▶ [ZADANIE 1]:
Przepisz wiernie wszystkie wpisy zamieszczone pod artykułem, pomijając obrazy.

▶ [FRAGMENT ARTYKUŁU]:
· · ·
MKTG SR - pasek na kartach artykułów

Nad Jeziorem Tarnobrzeskim nielegalnie wycinają drzewa

Klaudia Tajs
Na pokopalnianych terenach otaczających Jezioro Tarnobrzeskie trwa nielegalna wycinka drzew, głównie młodych brzózek, którymi opalane są kominiki. Od dziś w lasku  są już fotopułapki
Na pokopalnianych terenach otaczających Jezioro Tarnobrzeskie trwa nielegalna wycinka drzew, głównie młodych brzózek, którymi opalane są kominiki. Od dziś w lasku są już fotopułapki
Złodzieje przy okazji wyprawy w teren wykopują z rowów odwadniających płyty

ZOBACZ TEŻ: Antoni Rzeczkowski: Złodzieje najczęściej wchodzą do domu drzwiami

Dostawca: x-news

Na pokopalnianych terenach otaczających Jezioro Tarnobrzeskie trwa nielegalna wycinka drzew. Ale złodzieje nie zadowalają się samym drewnem, bo przy okazji wyprawy w teren wykopują z rowów odwadniających płyty, które są idealnym materiałem na przydomową lub ogródkową alejkę. Proceder kwitł w najlepsze do wczoraj, bo od dzisiaj na złodziei czyhają fotopułapki.

Niszczą zielone płuca

O nielegalnej wycince drzew na skarpie południowo -wschodniej poinformował nas były pracownik Kopalni Siarki Machów, który zapuszcza się w tamte tereny na grzyby. - Drzewa wycinają od trzech lat i z roku na rok jest coraz gorzej - mówi mężczyzna. - To głównie brzózki i dęby. Złodzieje zabierają drewno, którym opalają kominki, a gałęzie i wierzchołki drzew zostawiają. Teren jest cały zaśmiecony. Ludzie chodzą na grzyby i spacery, a jak to wygląda?

Zdaniem byłego pracownika kopalni teren powinien być bardziej nadzorowany. - Straż Miejska powinna od czasu do czasu przyjechać, skontrolować i jak trzeba ukarać - sugeruje mężczyzna. - Myśmy ten lasek, jeszcze jako pracownicy kopalni pielęgnowali, a teraz obraz jest żałosny.

W kręgu zainteresowań złodziei są także płyty utwardzające w pobliskim rowie melioracyjne. Łupem złodziei padają ścianki czołowe. Płyty są wykopywane kolejno o czym świadczy wygląd rowów. - Jeśli te rowy zarosną, to woda nie będzie spływała z góry do jeziora i powstaną zastoiska - dodaje mężczyzna. - Ludzie myślą tylko o swojej wygodzie, bo wezmą płyty i zrobią sobie chodniki na ogródkach albo koło domu.
· · ·
▶ [PODANE WPISY]:
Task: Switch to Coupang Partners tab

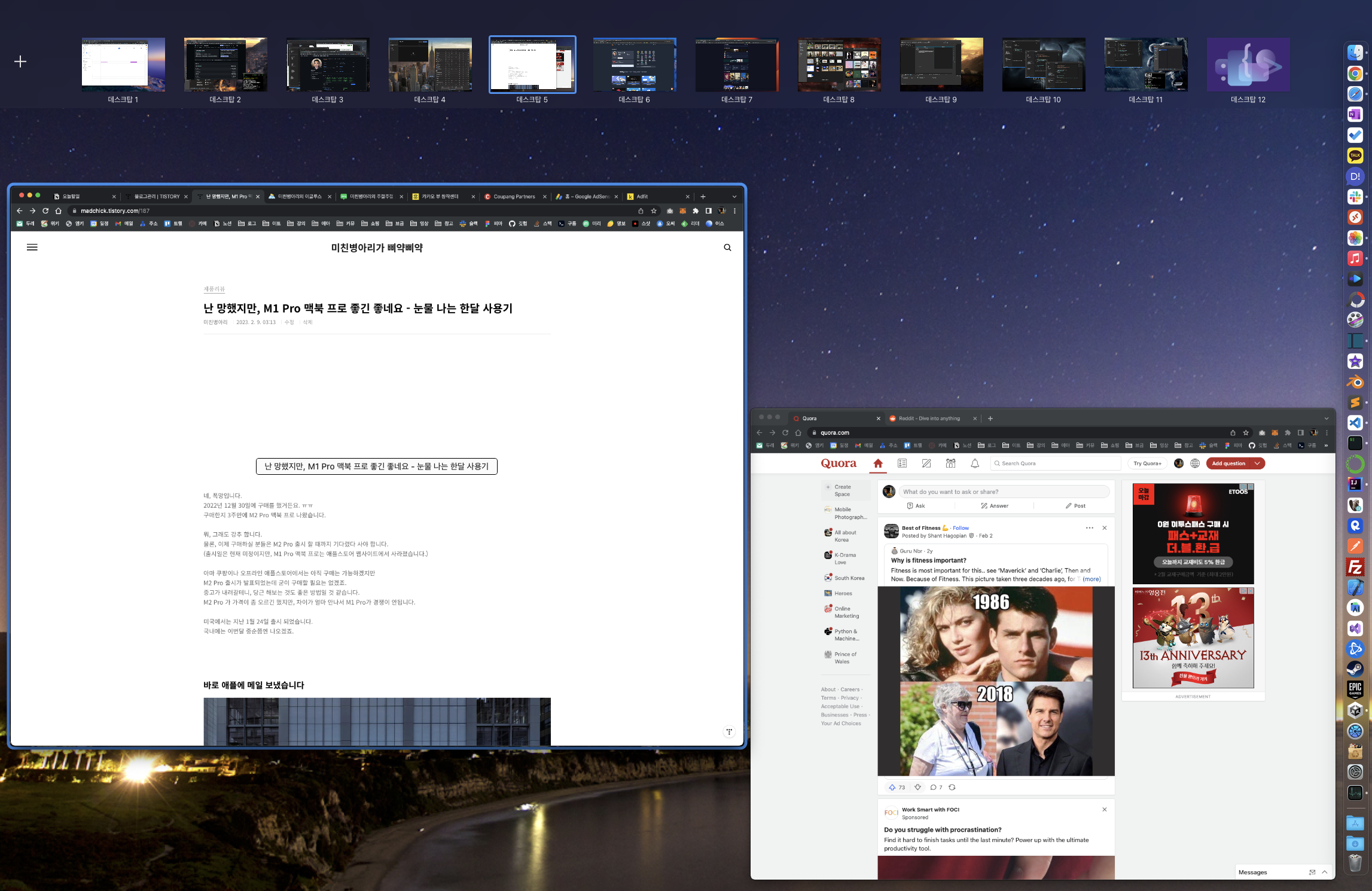Action: coord(514,197)
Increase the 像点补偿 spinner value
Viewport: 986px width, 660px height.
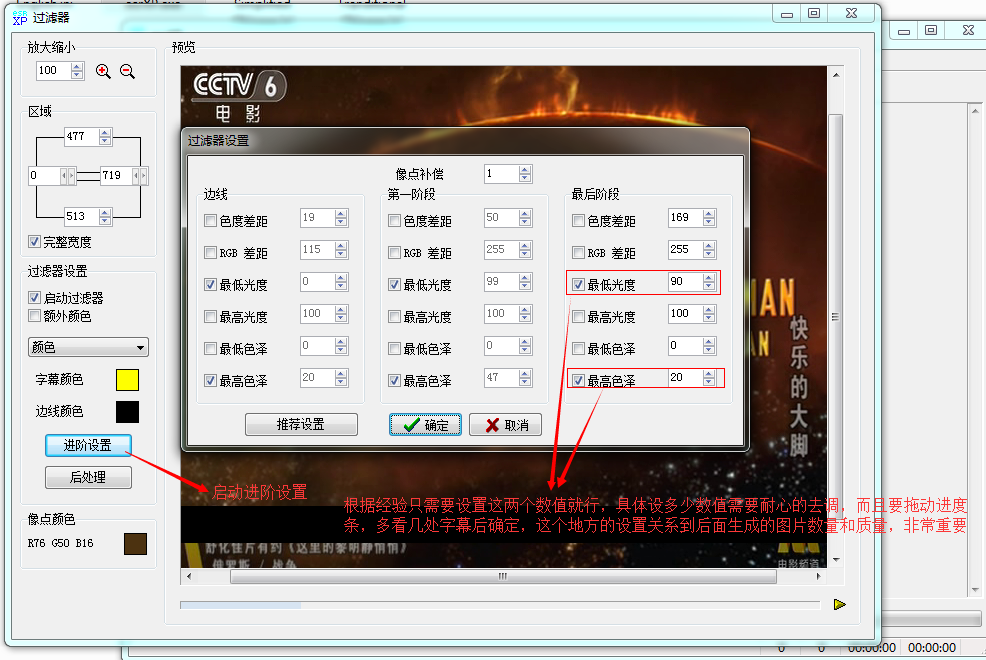[525, 170]
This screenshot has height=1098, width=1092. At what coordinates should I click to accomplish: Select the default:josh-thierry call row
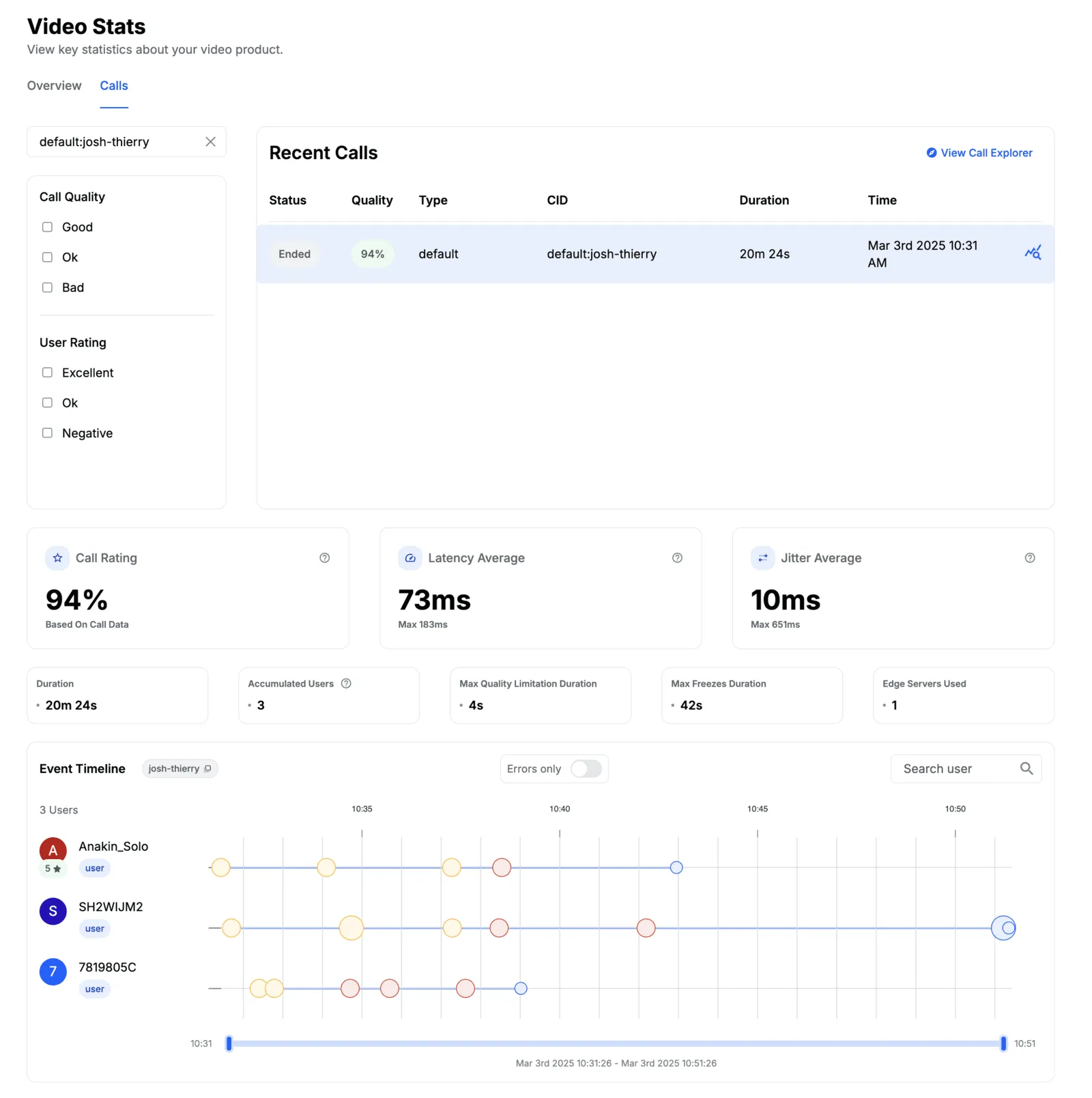601,254
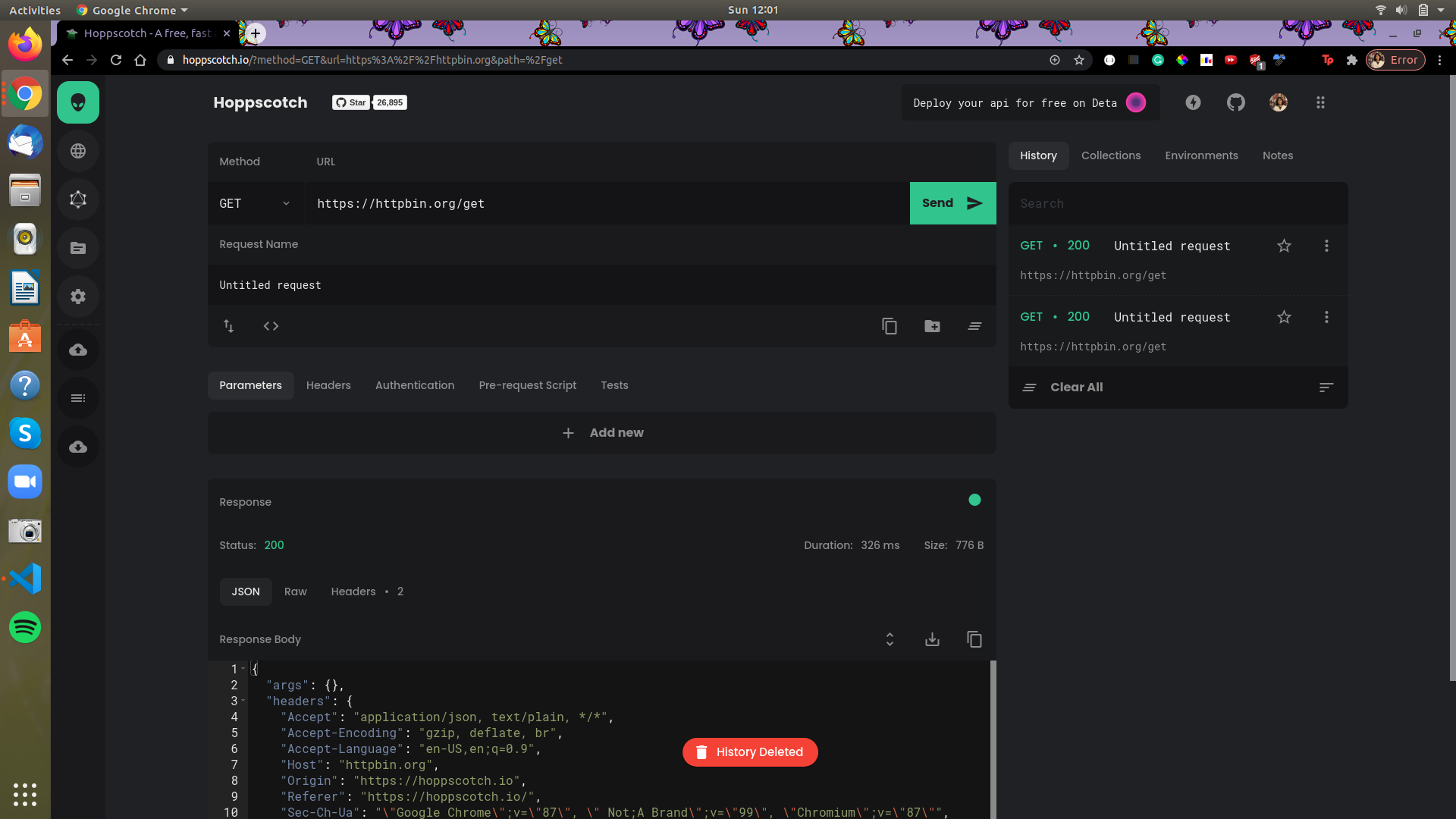Open the GET method dropdown
This screenshot has height=819, width=1456.
(x=255, y=203)
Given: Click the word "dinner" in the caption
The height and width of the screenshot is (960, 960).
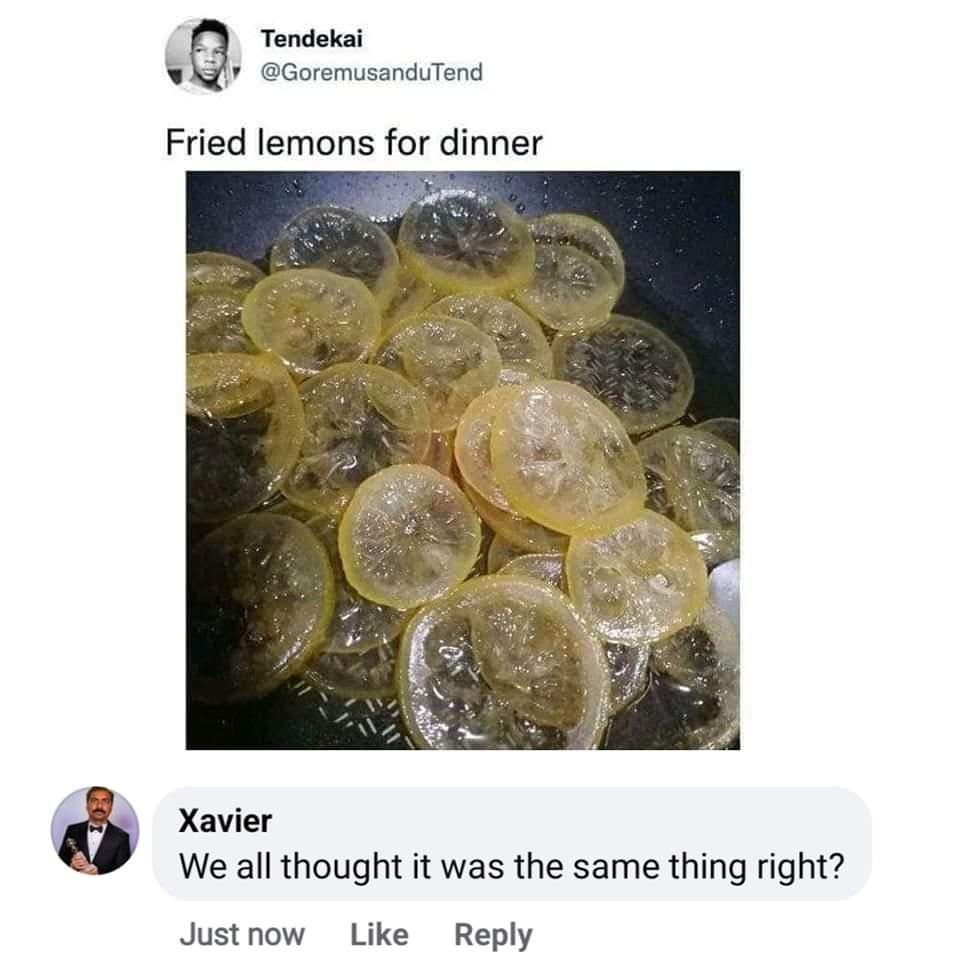Looking at the screenshot, I should point(490,142).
· · ·
▶ [ZADANIE 2]:
Dopisz dalszy ciąg artykułu o nielegalnej wycince drzew nad Jeziorem Tarnobrzeskim.

▶ [POPRAWNA ODPOWIEDŹ 1]:
Task: Switch to Coupang Partners tab

Action: coord(514,197)
Increase the 像点补偿 spinner value
Viewport: 986px width, 660px height.
[525, 170]
This screenshot has height=1098, width=1092. At what coordinates should I click to accomplish: Select the default:josh-thierry call row
601,254
Open the GET method dropdown
This screenshot has height=819, width=1456.
(x=255, y=203)
Given: Click the word "dinner" in the caption
The height and width of the screenshot is (960, 960).
Looking at the screenshot, I should point(490,142).

▶ [POPRAWNA ODPOWIEDŹ 2]:
Fotopułapka już czyha

Teren, na którym wycinane są drzewa należy do miasta. Jednak Wojciech Brzezowski, wiceprezydent miasta przypomina, że w maju tego roku do wycinki doszło także na terenach należących do Kopalni Siarki Machów w Likwidacji. - Wycięto ponad 120 brzózek - mówi wiceprezydent. - Policja umorzyła sprawę ze względu na brak sprawcy. Wiceprezydent korzystając z okazji apeluje do złodziei płyt umacniających rowy melioracyjne. - Te kanały nie są po to, aby były ładne - tłumaczy. - One są funkcjonalne i mają powodować, że woda nie tworzy zastoisk, tylko wraca do jeziora.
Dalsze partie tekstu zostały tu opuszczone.